> [PROVIDED PASSAGE]
Cash Coup: Johnny Cash’s Son Talks His Dad’s “Lost” Album
Most people, when sifting through their parents’ belongings, come across old family photos, or an heirloom tucked away safely. Of course, most people aren’t the children of Johnny Cash and June Carter Cash.
John Carter Cash, the famed couple’s only son together, hit what could prove to be music gold when going through his father’s things after he passed – a trove of unreleased recordings by the Man in Black himself, some featuring his wife June and other legends like country superstar Waylon Jennings.
With today’s release of Out Among the Stars, originally recorded in the 1980s, some of those songs will finally see the light of day. John Carter Cash recently spoke with Zoomer’s Mike Crisolago about his family legacy, music, and his father’s final days – when even blindness and broken bones couldn’t crush his creative spirit.
MIKE CRISOLAGO: Tell me about that moment, as you were listening to the tapes that ultimately became Out Among the Stars, when you realized you had something special on your hands.
JOHN CARTER CASH: I was actually at some of the original sessions [so] I’m brought back to a period in my father’s life, my life, when we were very close. So it’s a personal connection in spirit for me, for one thing, that I get to be with my dad again in so many ways. My dad’s wonderful voice, he’s focused, he’s clear-headed, he’s in love with my mom. I was there the day Waylon Jennings walked into the recording studio. It was like going back around full circle.

> [GIVEN RECORDS]
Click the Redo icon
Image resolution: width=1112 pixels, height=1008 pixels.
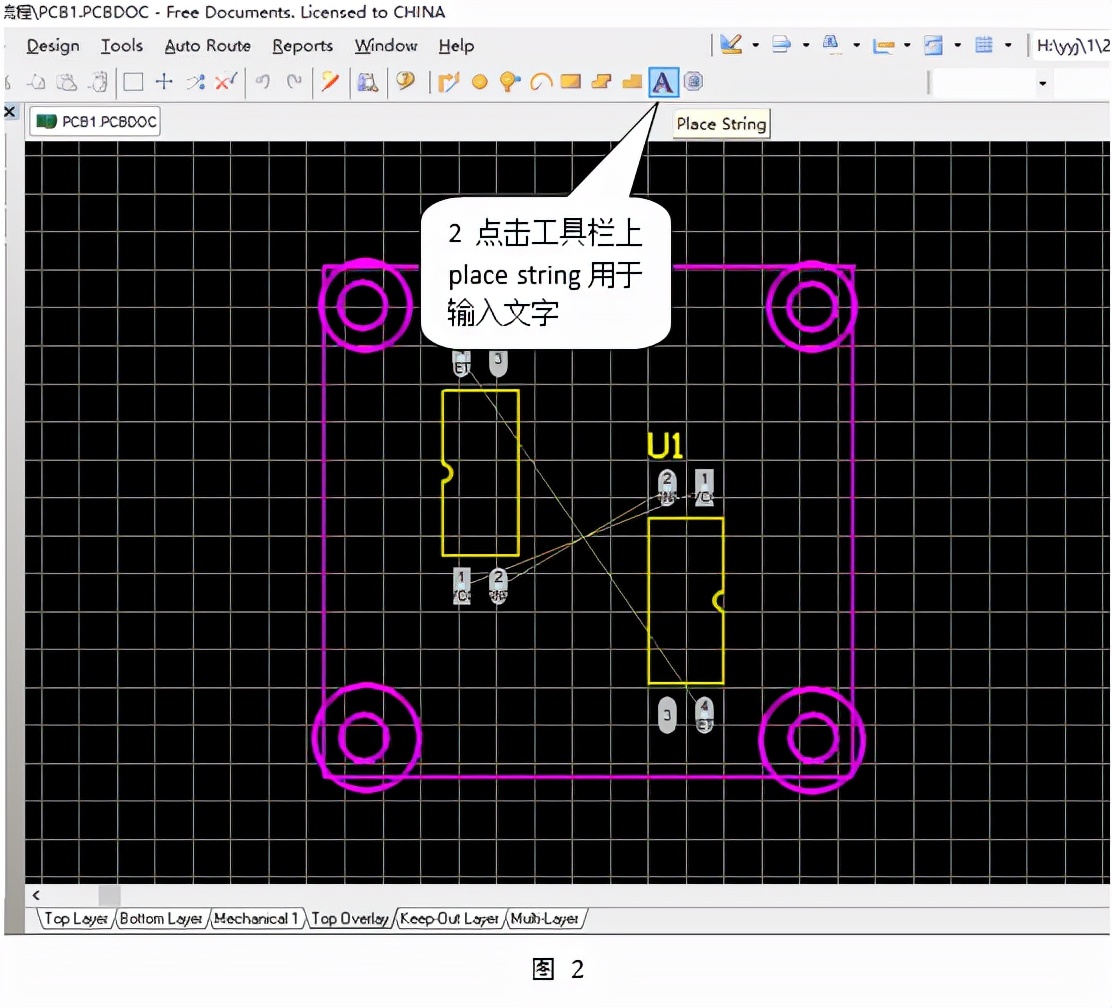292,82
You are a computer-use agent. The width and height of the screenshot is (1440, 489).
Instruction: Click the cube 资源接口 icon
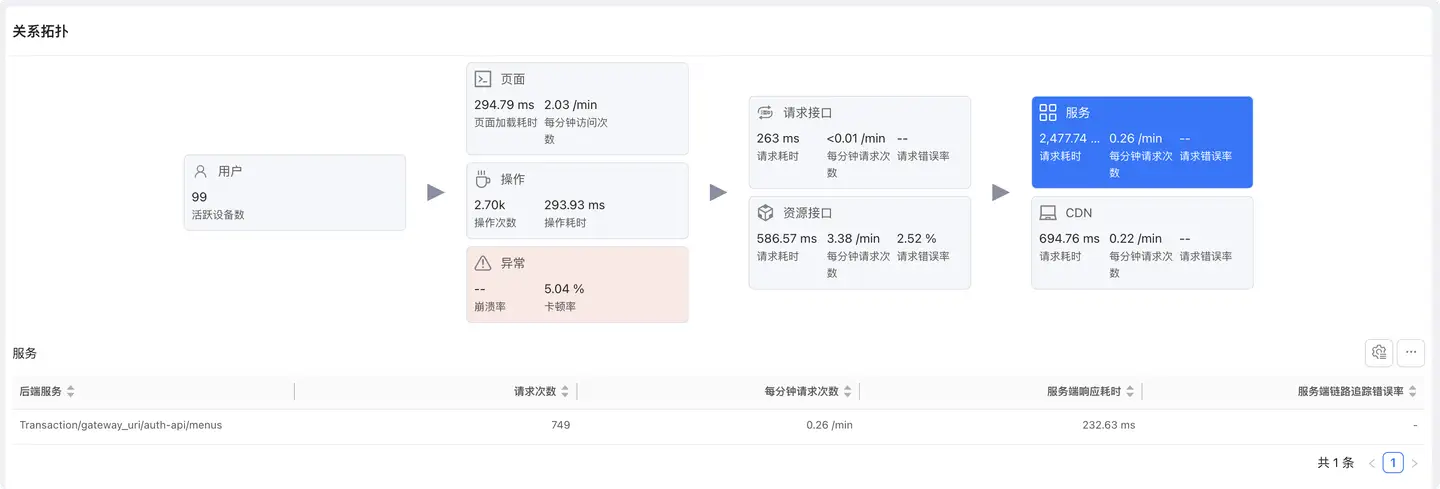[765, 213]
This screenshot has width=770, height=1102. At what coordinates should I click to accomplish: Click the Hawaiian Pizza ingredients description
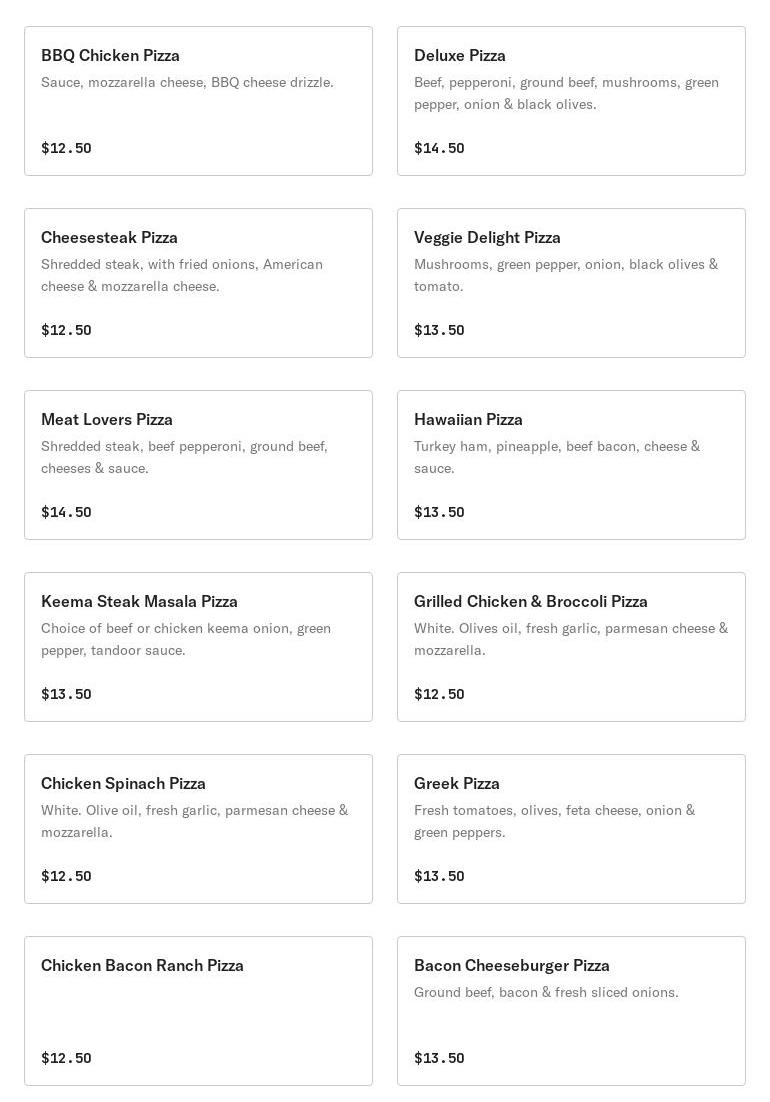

> [TASKS TO PERFORM]
a – In the Johnny Cash interview, in which decade was Out Among the Stars first recorded?
b – Pick up the Johnny Cash interview after its last sentence and keep it going.

> [TASK-BY-TASK RESULTS]
a – The 1980s.

b –
MC: How do you think your father would feel about the release of the album today?
MC: What is your favourite memory of Johnny Cash as a father?
JCC: The fishing trips that we went on, up into northern Saskatchewan when I was a kid. I travelled all over Canada fishing with my dad. But I also have to say that if I look at the lessons he taught me in life and what stands out it’s the way that he lived his life – especially towards the end of his life.
His body was becoming frail, he broke his jaw, he had nerve damage in the jaw, he developed a Parkinson’s-like disease that made him retire from the road. But he went into the studio, even if he had just been in the hospital two weeks prior with pneumonia.
It’s not even about being a star or having hit records or even music. It was his very life’s blood. My dad was blind in the last three months of his life. Not as many people know that. And music was it. Music was his way because he couldn’t read any more. He couldn’t talk to my mother. Music was his way of expressing his life and his feelings. And we have great recordings like “Ain’t No Grave Gonna Hold My Body Down” that were done in that time period.
MC: If this record is a hit, do you think it could help rehabilitate the idea that the 1980s were a bad time, creatively, for Johnny Cash?
JCC: To me this is sort of a link between where he was in the late 60s and the American Recordings period. This record stands out as being a strong link of all the records – this is my opinion – that were done in that time period. But, I think it is misunderstood. Johnny 99, to me, is a great record. It’s a really good record. There’s some stuff during the 70s that was really good. The Rambler is a record of unique vision like nothing else that was ever done before. Very few people know these records. But they were great works. So I just believe, basically, that he wasn’t getting the attention that he was due.